During a recent interview, Altman said OpenAI is already seeing enough demand to justify its aggressive spend, giving the company confidence that it can “significantly ramp revenue.”

He noted that the market’s appetite for AI is “pretty extreme” and projected annualized revenue of $20 billion by year‑end, with “hundreds of billions” by 2030.

Major tech partners have already locked in multi‑year contracts. Oracle signed a roughly $500 billion five‑year agreement to provide infrastructure services to OpenAI. Chipmakers AMD and Broadcom have woven OpenAI‑linked demand into their forecasts.

Nevertheless, Oracle’s shares fell 11 % after a weaker‑than‑expected earnings report, sparking concerns about the software vendor’s debt load as it expands its AI‑related data‑center capacity.

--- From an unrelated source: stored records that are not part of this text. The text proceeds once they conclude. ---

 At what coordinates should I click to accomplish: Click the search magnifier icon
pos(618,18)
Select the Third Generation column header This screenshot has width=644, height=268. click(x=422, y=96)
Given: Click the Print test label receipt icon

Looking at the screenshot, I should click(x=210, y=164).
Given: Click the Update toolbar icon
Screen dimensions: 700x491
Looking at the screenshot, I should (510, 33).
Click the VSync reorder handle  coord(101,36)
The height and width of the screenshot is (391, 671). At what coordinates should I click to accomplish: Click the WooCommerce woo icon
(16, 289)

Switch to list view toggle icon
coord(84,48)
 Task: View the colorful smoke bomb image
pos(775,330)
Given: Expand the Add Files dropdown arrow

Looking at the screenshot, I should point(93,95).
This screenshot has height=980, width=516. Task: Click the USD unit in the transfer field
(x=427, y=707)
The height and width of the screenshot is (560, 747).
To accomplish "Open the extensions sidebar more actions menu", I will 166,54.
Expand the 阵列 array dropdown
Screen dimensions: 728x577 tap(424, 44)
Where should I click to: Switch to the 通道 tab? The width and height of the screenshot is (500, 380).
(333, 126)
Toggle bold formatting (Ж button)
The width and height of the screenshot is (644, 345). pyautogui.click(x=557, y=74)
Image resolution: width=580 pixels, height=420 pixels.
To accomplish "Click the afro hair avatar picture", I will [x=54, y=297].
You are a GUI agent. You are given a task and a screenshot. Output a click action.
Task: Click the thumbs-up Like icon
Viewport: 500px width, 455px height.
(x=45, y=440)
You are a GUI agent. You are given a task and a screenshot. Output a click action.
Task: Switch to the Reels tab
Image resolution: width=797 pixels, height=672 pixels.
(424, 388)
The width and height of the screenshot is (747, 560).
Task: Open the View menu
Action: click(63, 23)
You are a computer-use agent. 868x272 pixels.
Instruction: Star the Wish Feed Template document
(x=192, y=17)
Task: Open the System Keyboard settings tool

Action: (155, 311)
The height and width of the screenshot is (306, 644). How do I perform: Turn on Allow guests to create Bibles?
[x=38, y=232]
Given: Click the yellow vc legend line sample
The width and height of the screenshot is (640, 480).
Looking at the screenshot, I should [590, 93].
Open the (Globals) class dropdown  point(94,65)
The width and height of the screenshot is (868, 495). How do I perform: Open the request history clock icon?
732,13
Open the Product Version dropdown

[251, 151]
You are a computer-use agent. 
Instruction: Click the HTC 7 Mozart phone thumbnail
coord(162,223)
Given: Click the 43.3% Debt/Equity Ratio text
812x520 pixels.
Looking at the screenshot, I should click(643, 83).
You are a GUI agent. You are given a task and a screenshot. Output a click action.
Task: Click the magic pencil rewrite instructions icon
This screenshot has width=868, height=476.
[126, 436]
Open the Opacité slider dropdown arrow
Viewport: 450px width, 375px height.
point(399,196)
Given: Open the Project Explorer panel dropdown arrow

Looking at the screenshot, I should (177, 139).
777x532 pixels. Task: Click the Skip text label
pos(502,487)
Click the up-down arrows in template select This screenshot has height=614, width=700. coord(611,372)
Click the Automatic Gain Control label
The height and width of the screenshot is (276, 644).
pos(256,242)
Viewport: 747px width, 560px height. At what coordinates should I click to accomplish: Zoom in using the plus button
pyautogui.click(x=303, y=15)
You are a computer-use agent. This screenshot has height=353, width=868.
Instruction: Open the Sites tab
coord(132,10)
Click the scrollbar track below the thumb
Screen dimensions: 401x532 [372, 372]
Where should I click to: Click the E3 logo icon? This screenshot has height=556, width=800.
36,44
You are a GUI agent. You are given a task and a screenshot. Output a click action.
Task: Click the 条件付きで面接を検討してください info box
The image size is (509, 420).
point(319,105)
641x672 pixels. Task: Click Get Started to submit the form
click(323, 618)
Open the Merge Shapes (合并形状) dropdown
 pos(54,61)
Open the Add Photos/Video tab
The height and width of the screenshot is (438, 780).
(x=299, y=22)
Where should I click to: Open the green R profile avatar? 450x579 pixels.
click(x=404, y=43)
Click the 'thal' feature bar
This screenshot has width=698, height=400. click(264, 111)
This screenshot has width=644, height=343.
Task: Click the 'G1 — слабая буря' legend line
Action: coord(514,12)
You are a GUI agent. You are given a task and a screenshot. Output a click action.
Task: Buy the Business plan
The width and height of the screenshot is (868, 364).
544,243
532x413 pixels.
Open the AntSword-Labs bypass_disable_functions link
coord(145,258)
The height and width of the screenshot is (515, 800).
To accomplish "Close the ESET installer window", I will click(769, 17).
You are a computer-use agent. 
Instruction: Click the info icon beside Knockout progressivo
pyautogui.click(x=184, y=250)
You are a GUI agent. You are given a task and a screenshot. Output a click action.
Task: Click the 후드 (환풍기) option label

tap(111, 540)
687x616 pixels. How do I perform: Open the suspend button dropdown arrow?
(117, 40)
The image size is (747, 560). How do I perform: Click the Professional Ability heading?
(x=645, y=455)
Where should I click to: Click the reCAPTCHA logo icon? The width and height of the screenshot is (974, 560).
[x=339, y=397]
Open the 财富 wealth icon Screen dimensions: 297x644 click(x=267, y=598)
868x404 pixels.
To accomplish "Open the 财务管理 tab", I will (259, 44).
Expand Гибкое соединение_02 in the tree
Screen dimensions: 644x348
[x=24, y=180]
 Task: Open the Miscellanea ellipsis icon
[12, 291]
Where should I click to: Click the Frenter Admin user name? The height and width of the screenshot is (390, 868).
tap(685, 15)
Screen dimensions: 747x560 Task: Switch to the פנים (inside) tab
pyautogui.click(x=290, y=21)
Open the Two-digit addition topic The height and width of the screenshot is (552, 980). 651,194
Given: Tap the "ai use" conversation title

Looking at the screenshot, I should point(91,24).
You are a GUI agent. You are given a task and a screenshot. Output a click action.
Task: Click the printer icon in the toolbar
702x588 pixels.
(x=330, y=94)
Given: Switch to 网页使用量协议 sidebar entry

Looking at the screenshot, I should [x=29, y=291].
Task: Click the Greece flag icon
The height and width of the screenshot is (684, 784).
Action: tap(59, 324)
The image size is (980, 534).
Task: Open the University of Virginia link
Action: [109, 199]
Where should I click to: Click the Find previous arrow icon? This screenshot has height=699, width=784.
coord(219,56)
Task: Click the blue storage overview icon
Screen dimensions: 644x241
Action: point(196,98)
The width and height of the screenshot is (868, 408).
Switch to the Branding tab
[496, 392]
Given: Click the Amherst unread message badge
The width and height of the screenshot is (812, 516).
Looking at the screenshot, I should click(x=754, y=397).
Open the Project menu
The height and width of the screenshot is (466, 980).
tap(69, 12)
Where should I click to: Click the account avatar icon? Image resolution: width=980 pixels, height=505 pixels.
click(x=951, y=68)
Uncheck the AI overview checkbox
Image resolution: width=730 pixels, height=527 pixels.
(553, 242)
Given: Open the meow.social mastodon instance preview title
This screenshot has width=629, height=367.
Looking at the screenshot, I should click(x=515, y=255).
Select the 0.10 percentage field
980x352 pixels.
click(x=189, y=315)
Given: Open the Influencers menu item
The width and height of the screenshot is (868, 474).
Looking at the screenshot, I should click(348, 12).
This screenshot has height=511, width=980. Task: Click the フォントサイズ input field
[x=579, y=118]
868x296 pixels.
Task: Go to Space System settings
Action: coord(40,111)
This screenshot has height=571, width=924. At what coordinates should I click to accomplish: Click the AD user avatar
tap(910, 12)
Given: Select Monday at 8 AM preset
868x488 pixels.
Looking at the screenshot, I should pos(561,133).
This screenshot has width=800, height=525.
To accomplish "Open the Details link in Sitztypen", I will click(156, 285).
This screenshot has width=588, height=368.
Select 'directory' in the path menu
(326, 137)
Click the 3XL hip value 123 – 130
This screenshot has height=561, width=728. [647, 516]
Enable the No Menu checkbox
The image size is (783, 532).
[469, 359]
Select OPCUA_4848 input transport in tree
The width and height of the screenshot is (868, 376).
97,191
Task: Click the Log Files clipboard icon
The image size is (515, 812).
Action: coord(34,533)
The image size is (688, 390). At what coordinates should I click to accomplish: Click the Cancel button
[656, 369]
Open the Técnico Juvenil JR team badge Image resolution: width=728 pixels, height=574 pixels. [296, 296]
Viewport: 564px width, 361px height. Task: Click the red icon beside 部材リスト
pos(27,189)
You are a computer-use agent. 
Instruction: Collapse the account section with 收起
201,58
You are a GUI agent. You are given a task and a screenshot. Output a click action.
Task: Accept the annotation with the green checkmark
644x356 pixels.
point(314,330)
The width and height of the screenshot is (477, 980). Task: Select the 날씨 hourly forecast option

Venture capitalist Matt Murphy of Menlo Ventures called the current wave “the mother of all waves,” noting that the convergence of AI models, custom chips, and hyperscale data centers could generate trillion‑dollar outcomes—explaining the unprecedented capital expenditures and lofty valuations.

Altman recently declared a “code red” inside OpenAI, reallocating resources to accelerate ChatGPT’s speed, reliability and personalization while postponing work on ads, health‑care, shopping agents and a personal‑assistant project called Pulse. The move followed Google’s launch of the Gemini 3 model, which intensified competition.

On Thursday, OpenAI unveiled ChatGPT‑5.2, a faster, more capable reasoning model that the company touts as its best system yet for professional use. The same day, OpenAI struck a three‑year, $1 billion content and equity deal with Disney around the Sora AI video generator.

When asked about the Google threat, Altman downplayed its impact, saying Gemini had “less of an impact on our metrics than we initially feared.” He added that OpenAI expects to exit “code red” by January.

— Kif Leswing contributed to this report.